|Posted by Sarah on June 1, 2013 at 1:25 PM|
ACSM Indianapolis was great and I wanted to share some of the things that I learned. Here are some of the notes that I took. I apologize that there are no citations. I'm sorry. But I tried to make up the notes such that they are easily read and understood.
Integrative control of skeletal muscle fat metabolism: impact of dietary intake
Featured science session
University of Copenhagen
Regulation of f.a. Metabolism
Fatty acid availability- When exercising at 85% vo2 max, fatty acid concentrations are reduced. This is because blood flow to adipose tissue is reduced. Less blood flow to fatty acid tissue causes the fatty acid coming out of adipose tissue to be reduced. However, during recovery after high intensity exercise, fatty acid oxidation increases.
Fatty acid uptake- cd36 and fappm , The higher the intensity, the higher the fatty acid uptake is, until you reach a certain level of intensity, then fatty acid uptake goes down.
Just because you increase fatty acid uptake, that doesn’t mean that you increase fatty acid oxidation.

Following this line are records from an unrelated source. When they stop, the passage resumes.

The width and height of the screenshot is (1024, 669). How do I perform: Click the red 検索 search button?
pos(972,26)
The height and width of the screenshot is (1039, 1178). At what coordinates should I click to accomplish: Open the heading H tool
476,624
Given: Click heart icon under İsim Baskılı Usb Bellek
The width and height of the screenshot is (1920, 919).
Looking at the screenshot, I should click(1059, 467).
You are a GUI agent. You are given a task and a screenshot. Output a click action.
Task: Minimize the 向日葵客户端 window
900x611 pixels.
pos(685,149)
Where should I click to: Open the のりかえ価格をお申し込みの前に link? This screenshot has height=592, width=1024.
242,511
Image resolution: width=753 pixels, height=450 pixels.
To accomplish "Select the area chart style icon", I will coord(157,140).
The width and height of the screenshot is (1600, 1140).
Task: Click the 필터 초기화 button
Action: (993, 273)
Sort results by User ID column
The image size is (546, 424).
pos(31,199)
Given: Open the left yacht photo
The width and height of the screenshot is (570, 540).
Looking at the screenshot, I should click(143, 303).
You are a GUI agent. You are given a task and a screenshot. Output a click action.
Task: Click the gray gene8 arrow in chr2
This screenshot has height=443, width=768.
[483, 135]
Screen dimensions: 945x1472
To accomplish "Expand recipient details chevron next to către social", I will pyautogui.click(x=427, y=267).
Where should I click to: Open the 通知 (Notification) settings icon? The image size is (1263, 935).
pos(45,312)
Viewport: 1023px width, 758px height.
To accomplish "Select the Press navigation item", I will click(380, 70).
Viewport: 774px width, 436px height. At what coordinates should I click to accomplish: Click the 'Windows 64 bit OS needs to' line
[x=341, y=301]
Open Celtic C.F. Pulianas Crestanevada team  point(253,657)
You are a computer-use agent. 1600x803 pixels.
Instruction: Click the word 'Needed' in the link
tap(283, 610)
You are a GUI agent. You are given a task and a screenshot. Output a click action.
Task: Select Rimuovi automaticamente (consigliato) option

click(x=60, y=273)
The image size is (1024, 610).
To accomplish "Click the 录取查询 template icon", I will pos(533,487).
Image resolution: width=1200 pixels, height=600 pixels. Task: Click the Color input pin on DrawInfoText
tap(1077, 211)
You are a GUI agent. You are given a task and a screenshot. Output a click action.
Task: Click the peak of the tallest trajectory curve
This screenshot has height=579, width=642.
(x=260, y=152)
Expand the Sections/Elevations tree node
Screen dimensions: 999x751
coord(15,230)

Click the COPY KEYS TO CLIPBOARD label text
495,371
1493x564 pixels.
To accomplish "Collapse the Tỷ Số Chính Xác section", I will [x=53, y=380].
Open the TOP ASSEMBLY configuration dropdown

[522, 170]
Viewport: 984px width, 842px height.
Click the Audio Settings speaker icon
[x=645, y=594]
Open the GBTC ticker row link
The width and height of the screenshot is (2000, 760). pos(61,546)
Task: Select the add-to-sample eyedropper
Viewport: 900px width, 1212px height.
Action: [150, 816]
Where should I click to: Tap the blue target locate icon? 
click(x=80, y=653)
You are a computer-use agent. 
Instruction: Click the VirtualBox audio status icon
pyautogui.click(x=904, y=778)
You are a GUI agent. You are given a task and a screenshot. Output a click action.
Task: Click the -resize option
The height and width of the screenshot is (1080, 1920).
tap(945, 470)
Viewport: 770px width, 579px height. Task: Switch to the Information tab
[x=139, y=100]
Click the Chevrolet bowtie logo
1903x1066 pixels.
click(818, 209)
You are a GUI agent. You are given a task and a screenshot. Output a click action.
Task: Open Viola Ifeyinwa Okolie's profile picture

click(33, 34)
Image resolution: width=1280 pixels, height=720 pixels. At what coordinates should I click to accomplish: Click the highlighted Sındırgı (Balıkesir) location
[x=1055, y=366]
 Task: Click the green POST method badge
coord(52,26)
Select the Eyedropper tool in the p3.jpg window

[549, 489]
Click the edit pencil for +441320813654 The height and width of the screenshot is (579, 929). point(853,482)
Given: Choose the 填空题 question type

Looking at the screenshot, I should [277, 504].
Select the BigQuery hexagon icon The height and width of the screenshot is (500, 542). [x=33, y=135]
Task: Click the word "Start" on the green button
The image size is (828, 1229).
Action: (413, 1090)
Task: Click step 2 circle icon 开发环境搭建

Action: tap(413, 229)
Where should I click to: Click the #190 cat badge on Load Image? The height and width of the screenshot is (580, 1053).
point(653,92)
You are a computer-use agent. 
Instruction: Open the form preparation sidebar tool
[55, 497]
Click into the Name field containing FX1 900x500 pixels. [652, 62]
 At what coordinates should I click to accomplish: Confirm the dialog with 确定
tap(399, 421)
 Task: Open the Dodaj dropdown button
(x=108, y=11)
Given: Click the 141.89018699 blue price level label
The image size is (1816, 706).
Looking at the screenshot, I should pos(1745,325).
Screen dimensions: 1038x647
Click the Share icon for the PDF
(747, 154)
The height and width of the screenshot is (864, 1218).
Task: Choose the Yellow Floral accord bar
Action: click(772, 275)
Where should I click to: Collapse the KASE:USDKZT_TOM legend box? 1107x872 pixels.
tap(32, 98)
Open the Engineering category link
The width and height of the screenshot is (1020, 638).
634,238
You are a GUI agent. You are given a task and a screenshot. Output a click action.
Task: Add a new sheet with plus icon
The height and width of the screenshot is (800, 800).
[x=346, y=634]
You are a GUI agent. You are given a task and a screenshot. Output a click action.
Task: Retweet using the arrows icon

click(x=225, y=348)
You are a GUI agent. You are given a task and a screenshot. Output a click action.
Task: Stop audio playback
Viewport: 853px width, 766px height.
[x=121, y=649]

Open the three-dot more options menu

CPT1 is very important for fatty acid oxidation.
Healthy living through lifestyle: beyond pills and procedures
A very low fat, natural food diet combined with regular exercise is effective for treating many of the risk factors associated with cardiovascular artery disease, including hyperlipidemia, insulin resistance, type 2 diabetes, hypertension metabolic syndrome and inflammation.
A cardio protective polypill
Risk factors are being under treated.
Statin, frolic acid, aspirin, 3 BP drugs - 80% risk reduction
A poly pill may be good for ppl with known cardiovascular disease, and ppl for those over 55.
Limitations to a cardioprotective polypill.
- Don't know about interactions between drugs, mostly assumed to be additive
- Ignored conventional risk factors, smoking, obesity, sedentary activity
- Aspirin component could lead to hemmorage
10 year difference in lifespan between smokers and non-smokers
Obesity and age of first non st segment elevation MI- the higher the BMI of the patient, the lower the age that the patient experienced their first MI (MI- myocardial infartction)
Low cardiovascular fitness increases relative risk of all-cause mortality compared to being fit. Unfit ppl are 3 to 5 times to die in follow up after MI rather than fit counter parts regardless of weight. There was a bigger difference between for and unfit than smoker and unsmoker for risk for all-cause mortality.
For each 1 MET increase in exercise capacity (this is a way to measure cardiovascular fitness), there was a 16% decrease in cardiovascular risk which compares more favorably to statins following MI.